Just ignore her it will will play out...
Sue - posted on 07/29/2010
a curt "Of course he is/does" when she compares how much better her son is. Smile and nod works too. Years from now you will be able to hold your head high at whatever your daughter does, while she will still be comparing how her son fits in with everyone around him. Sadly I see this (I work at a High School) and the students that have parents always pushing them and comparing them to everyone else are the most insecure, and seem to be the ones using/abusing drugs and doing whatever their influential peers do.
Your Sister in Law seems very insecure herself.
Amy - posted on 07/29/2010
All babies develop differently. My sister in law had a little girl a year younger than Jonathan, it was fun and interesting comparing how they both did. My son crawled several months before she did, however she started talking before our son did (Even with a year difference at 1 she's talking more than my son does now at 2).
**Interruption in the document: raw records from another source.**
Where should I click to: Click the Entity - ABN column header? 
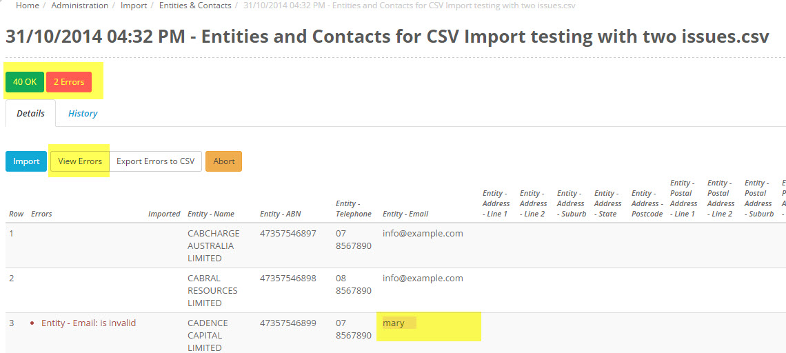(281, 214)
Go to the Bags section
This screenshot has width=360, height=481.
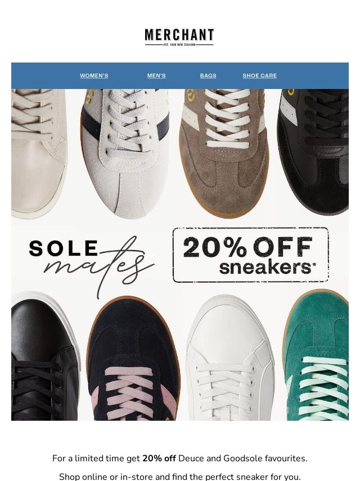coord(208,75)
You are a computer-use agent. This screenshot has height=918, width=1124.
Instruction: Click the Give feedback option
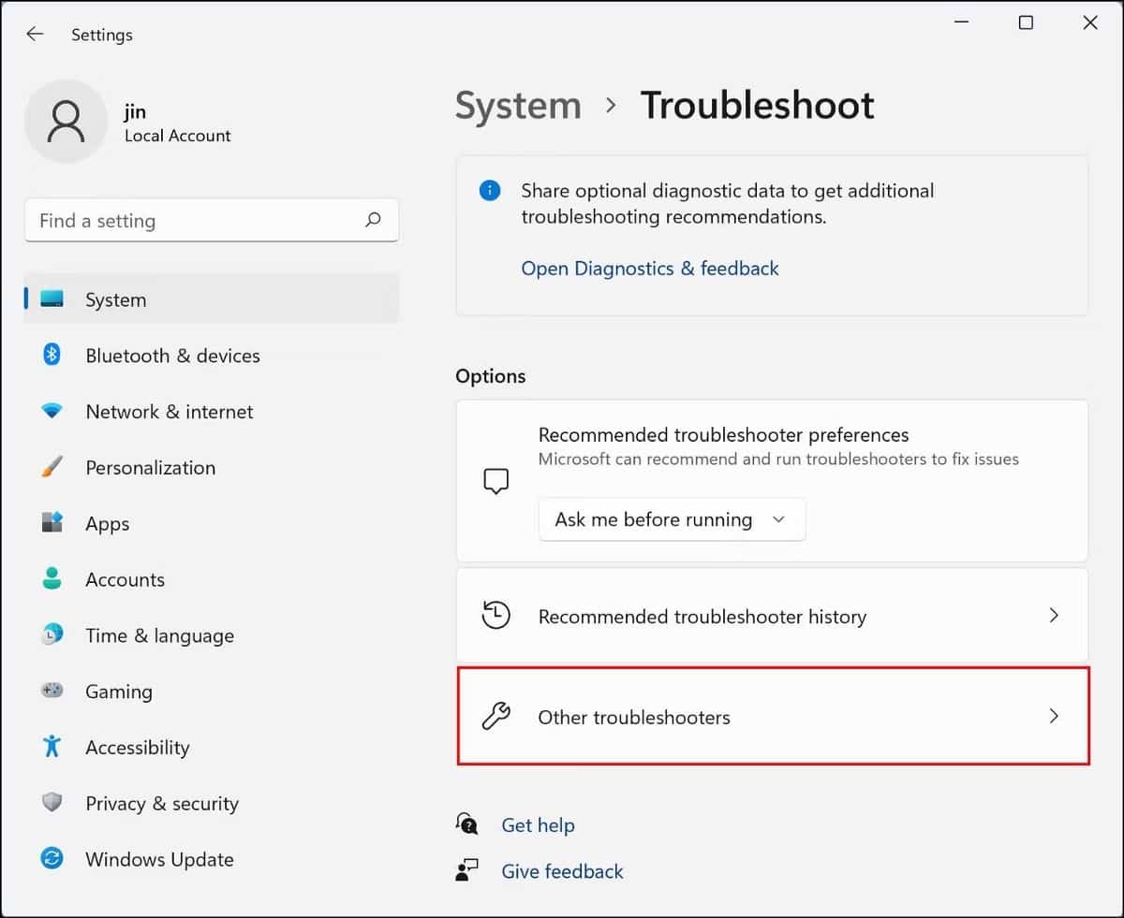pyautogui.click(x=562, y=871)
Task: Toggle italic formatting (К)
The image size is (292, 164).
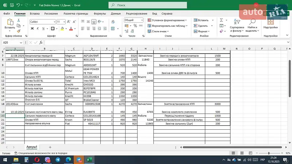Action: 38,28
My son hated being held and had to be on the floor moving around, yet his little cuz loves to be held and cuddle. Each child has different personalities and will develop there skills at different times. Try not to get too upset about it at the moment, and if it really bothers you just explain to her that you know they aren't developing each skill at exactly the same time and that it frustrates you when she rubs it in. Although I would say to let her know you'r still interested in how her little boy is doing, just with out the my kid is doing better than your kid tone.
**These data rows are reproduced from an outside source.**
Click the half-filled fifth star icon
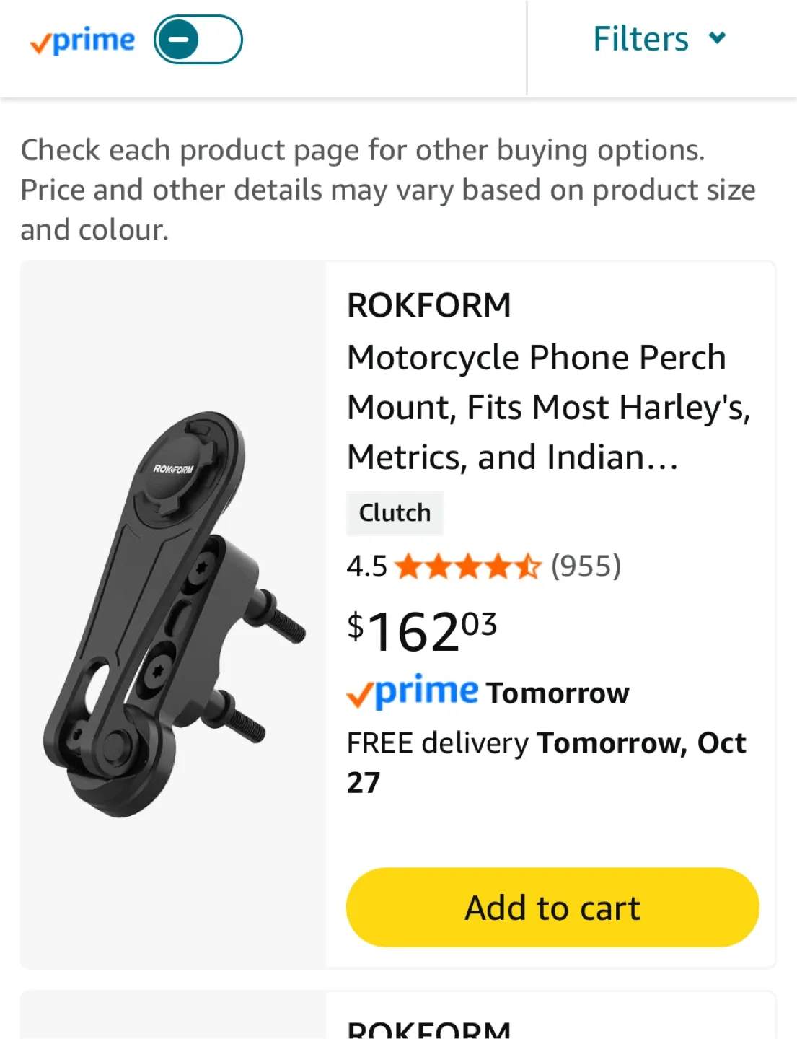coord(528,566)
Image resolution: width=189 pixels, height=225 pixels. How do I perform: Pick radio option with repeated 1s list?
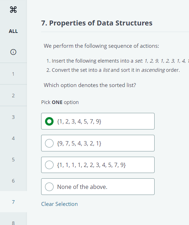[x=49, y=165]
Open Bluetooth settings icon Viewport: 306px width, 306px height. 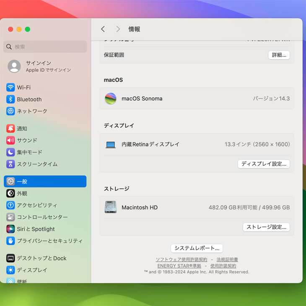tap(10, 99)
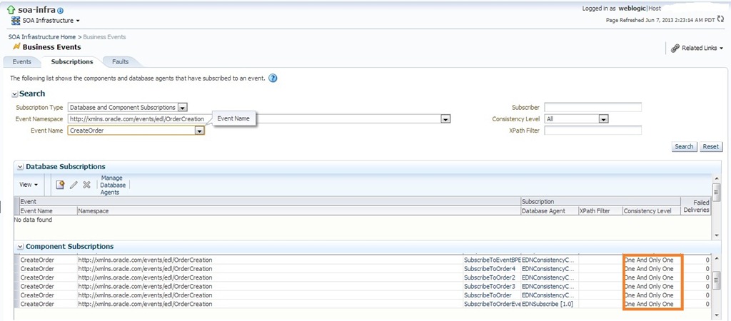Collapse the Search section
Screen dimensions: 731x321
(x=14, y=94)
Becky - posted on 07/29/2010
All babies develop differently in different ways, it means nothing really. My cousin & I had girls 4 months apart - my daughter started crawling and walking before her daughter. They started talking about the same time, but her daughter was up to full sentences long before my daughter. They hit different mile stones at different times, but her daughter is no better or worse then my daughter (and vis versa). They each have things now (they are 9 now) that they are better than the other girl. My cousin daughter can read better, my daughter is more sensitive to other peoples emotions.
Children shouldn't be compared to each other . . . . it just sets them up for failure. Tell your sister in law that. It won't ever matter whose kid started sitting up first or crawling first. Each kid will hit their mile stones at times, but they will all get there, when they are ready.
Esme - posted on 07/28/2010
Ask her why she is so insecure in her child and herself that she has to compare her baby with yours?
Does she do this with everyone or just you, because she will lose friends and family that way.
Let your brother know that she is being terribly rude and that she is also being disrespectful to his niece when she does it, maybe she'll listen to him.
She may stop then and realize she's being petty and you and she have to get along for many years to come.